Data extracted from a collection
+++

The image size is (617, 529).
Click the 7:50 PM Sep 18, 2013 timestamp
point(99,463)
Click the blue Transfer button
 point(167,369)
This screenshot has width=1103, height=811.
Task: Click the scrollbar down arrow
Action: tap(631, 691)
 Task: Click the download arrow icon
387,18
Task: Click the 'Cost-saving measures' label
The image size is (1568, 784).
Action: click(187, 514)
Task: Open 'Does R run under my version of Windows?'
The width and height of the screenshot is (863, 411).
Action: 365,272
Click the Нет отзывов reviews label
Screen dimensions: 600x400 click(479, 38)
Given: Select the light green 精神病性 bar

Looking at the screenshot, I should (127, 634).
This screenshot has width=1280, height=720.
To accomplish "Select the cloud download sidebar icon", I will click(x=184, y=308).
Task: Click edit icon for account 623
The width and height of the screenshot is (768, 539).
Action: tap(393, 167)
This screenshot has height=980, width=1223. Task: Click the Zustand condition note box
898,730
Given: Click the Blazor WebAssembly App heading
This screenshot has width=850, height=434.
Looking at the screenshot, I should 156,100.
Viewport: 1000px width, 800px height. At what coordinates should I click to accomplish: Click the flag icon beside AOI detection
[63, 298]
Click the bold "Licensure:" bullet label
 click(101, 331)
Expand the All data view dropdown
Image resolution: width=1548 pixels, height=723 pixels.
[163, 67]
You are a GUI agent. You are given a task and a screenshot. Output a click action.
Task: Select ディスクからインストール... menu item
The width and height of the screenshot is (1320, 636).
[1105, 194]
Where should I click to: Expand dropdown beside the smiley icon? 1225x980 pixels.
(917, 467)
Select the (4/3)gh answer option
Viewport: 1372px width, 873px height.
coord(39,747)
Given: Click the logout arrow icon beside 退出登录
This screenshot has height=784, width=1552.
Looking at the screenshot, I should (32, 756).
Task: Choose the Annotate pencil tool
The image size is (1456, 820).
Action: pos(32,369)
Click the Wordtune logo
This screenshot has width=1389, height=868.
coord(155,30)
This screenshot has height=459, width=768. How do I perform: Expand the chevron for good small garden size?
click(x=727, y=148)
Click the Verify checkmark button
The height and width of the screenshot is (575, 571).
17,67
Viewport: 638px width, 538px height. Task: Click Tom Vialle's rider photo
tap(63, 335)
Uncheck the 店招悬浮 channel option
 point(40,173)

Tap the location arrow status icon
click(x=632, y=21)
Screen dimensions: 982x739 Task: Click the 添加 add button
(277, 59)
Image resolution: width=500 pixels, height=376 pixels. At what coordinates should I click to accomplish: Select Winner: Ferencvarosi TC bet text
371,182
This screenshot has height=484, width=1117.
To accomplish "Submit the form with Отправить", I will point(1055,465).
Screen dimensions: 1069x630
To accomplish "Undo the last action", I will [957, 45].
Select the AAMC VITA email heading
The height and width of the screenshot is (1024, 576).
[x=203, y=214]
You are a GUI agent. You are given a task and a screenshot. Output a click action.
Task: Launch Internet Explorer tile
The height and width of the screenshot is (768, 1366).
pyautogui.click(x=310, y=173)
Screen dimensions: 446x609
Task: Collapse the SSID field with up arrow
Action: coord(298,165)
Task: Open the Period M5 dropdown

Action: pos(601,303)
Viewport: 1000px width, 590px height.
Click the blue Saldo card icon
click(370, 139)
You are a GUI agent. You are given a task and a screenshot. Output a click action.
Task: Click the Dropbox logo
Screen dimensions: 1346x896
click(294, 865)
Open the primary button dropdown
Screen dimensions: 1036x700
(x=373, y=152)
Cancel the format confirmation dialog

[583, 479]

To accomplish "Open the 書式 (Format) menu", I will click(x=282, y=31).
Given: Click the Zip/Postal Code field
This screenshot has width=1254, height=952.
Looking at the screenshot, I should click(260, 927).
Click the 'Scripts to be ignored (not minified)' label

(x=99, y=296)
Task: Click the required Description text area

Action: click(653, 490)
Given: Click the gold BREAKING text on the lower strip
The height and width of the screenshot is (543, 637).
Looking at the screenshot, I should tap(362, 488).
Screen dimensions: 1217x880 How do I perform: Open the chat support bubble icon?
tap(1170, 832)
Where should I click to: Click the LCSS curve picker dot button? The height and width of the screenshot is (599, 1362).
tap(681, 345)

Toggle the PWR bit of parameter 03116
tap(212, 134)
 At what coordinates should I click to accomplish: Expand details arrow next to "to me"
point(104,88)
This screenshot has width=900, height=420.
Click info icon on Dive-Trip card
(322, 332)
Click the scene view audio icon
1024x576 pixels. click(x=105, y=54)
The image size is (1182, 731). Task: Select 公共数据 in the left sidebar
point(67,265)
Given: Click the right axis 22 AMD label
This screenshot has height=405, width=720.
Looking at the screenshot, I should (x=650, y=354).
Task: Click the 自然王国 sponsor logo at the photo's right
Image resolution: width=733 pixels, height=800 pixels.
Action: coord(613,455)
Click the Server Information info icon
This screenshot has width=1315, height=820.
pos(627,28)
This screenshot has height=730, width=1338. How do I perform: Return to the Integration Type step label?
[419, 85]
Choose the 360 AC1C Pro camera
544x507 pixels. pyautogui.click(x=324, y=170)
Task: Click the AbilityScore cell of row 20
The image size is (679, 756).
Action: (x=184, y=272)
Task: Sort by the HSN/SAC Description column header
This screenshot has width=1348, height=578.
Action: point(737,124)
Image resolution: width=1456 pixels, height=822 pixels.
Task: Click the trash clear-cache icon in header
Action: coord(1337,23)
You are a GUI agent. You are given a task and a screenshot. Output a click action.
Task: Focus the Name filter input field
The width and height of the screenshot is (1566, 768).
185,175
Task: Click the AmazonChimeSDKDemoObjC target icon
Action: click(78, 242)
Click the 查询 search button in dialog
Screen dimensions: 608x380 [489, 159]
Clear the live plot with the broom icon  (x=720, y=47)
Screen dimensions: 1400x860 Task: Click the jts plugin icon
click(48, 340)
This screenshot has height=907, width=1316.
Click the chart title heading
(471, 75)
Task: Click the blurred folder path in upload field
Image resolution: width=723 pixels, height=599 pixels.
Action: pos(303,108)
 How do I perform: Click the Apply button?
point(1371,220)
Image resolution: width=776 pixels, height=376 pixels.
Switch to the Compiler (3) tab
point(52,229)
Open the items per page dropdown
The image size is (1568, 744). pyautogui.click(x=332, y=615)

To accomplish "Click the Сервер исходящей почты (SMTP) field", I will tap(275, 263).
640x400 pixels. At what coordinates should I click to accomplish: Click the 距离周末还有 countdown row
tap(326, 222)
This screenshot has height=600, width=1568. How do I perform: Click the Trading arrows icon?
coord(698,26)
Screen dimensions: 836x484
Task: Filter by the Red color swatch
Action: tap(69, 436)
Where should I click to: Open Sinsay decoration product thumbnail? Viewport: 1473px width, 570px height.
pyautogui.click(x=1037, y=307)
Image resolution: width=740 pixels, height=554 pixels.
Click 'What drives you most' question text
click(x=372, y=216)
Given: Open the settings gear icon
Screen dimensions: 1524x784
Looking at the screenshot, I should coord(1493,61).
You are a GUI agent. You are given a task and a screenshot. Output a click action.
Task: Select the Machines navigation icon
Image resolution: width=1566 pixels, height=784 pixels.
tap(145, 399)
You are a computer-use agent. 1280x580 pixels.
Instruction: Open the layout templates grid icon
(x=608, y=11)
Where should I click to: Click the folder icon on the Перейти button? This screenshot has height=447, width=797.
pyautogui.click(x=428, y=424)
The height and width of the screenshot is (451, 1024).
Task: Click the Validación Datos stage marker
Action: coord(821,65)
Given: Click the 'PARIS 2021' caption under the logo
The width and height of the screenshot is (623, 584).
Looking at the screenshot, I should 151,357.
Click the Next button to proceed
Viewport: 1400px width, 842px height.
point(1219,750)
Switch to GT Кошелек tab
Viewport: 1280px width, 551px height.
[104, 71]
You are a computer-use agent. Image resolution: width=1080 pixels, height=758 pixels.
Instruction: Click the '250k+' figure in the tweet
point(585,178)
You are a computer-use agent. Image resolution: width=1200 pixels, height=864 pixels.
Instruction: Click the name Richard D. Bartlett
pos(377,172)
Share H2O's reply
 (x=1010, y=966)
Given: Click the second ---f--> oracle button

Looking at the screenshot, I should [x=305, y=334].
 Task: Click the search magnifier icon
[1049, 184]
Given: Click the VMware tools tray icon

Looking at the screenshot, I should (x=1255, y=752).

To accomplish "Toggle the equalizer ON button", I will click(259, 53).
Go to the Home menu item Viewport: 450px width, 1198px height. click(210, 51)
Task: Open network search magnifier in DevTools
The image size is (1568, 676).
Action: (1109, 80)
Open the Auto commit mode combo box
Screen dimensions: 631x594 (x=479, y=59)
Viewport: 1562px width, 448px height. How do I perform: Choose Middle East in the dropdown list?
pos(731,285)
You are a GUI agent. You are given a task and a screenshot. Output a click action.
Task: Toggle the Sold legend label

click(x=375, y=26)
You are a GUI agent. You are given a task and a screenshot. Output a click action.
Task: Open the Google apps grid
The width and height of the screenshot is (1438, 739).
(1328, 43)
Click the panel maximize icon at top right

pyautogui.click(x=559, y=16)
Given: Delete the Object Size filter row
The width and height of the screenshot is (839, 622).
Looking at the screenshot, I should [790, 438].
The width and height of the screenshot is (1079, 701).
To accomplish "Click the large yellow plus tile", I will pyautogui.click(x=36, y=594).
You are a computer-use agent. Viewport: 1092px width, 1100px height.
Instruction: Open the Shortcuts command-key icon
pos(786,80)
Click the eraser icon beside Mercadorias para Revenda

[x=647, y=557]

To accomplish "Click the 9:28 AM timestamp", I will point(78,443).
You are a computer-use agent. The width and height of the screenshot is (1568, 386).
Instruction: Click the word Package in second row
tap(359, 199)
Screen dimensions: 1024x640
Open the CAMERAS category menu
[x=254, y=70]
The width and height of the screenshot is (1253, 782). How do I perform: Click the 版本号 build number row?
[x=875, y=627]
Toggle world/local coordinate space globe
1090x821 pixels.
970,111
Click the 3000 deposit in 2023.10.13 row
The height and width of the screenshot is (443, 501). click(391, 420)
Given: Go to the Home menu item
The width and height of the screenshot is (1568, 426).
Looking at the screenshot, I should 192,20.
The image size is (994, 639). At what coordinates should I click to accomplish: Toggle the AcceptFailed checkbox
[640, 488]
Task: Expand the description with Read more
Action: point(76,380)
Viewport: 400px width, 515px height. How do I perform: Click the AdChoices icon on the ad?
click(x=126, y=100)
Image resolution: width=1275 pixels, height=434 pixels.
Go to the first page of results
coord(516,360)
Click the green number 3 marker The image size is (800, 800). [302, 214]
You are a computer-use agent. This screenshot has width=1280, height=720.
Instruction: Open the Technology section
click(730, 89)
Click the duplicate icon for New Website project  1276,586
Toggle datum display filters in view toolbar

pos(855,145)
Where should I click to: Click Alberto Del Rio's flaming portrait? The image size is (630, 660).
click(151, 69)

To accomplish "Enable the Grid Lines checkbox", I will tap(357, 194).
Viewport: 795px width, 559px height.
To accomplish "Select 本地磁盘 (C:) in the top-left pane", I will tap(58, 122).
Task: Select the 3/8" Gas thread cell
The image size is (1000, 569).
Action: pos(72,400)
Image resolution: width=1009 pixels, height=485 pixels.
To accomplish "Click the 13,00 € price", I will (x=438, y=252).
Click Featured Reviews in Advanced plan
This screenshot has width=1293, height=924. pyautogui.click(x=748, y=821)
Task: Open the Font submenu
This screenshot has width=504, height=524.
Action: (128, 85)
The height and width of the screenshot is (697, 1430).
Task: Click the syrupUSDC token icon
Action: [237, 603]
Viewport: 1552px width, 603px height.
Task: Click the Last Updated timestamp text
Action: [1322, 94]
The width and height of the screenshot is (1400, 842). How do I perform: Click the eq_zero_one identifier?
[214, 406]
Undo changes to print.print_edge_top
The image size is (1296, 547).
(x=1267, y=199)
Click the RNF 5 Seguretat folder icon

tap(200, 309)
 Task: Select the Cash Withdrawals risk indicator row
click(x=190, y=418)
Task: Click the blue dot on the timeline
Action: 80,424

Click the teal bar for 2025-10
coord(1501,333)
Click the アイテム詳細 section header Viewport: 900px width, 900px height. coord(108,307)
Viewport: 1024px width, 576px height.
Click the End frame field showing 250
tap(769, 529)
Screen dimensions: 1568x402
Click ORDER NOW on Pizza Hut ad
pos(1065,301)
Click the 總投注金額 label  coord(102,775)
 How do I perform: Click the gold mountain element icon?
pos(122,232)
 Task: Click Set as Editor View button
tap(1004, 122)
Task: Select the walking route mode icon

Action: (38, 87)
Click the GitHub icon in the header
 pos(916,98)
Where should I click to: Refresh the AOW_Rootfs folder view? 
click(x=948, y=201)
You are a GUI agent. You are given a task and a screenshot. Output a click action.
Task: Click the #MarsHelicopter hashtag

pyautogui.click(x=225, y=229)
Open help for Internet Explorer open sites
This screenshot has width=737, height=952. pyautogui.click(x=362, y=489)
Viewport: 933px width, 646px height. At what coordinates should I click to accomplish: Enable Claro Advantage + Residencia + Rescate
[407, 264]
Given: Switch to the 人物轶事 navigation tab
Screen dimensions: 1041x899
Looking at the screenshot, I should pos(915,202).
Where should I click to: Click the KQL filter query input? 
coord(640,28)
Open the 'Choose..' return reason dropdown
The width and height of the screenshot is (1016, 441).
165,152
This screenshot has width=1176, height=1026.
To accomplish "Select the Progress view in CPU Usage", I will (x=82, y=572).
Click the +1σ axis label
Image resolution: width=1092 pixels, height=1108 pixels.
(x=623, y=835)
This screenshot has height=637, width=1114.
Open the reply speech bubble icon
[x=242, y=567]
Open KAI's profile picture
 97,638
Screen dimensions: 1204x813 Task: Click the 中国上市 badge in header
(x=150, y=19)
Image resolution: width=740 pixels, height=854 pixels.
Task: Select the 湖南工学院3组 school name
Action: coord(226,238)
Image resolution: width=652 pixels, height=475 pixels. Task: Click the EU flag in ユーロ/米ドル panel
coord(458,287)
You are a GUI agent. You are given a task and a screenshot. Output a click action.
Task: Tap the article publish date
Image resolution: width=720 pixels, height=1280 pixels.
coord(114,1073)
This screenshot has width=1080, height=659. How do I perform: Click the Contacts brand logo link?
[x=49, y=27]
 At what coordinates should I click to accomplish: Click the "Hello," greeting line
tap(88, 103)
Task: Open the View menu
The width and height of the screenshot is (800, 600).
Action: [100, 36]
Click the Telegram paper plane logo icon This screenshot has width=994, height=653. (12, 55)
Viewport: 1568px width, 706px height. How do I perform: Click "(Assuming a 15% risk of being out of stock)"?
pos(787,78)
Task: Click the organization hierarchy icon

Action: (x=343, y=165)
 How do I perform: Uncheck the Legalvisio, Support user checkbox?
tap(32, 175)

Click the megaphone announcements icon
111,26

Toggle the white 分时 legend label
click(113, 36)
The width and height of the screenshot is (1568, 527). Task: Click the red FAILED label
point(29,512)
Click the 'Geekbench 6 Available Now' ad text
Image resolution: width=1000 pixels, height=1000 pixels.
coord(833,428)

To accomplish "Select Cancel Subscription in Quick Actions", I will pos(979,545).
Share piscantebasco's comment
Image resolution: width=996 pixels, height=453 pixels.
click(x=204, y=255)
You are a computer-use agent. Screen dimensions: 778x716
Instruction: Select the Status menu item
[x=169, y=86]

+++

### [EXERCISE DESCRIPTION]
Wherever the line holding "The width and height of the screenshot is (839, 622)." falls in the entries above, copy exactly from it through the line holding "Given: Go to the Home menu item", inclusive, and add nothing.

### [EXERCISE RESPONSE]
The width and height of the screenshot is (839, 622).
Looking at the screenshot, I should [790, 438].
The width and height of the screenshot is (1079, 701).
To accomplish "Click the large yellow plus tile", I will pyautogui.click(x=36, y=594).
You are a computer-use agent. Viewport: 1092px width, 1100px height.
Instruction: Open the Shortcuts command-key icon
pos(786,80)
Click the eraser icon beside Mercadorias para Revenda

[x=647, y=557]

To accomplish "Click the 9:28 AM timestamp", I will point(78,443).
You are a computer-use agent. The width and height of the screenshot is (1568, 386).
Instruction: Click the word Package in second row
tap(359, 199)
Screen dimensions: 1024x640
Open the CAMERAS category menu
[x=254, y=70]
The width and height of the screenshot is (1253, 782). How do I perform: Click the 版本号 build number row?
[x=875, y=627]
Toggle world/local coordinate space globe
1090x821 pixels.
970,111
Click the 3000 deposit in 2023.10.13 row
The height and width of the screenshot is (443, 501). click(391, 420)
Given: Go to the Home menu item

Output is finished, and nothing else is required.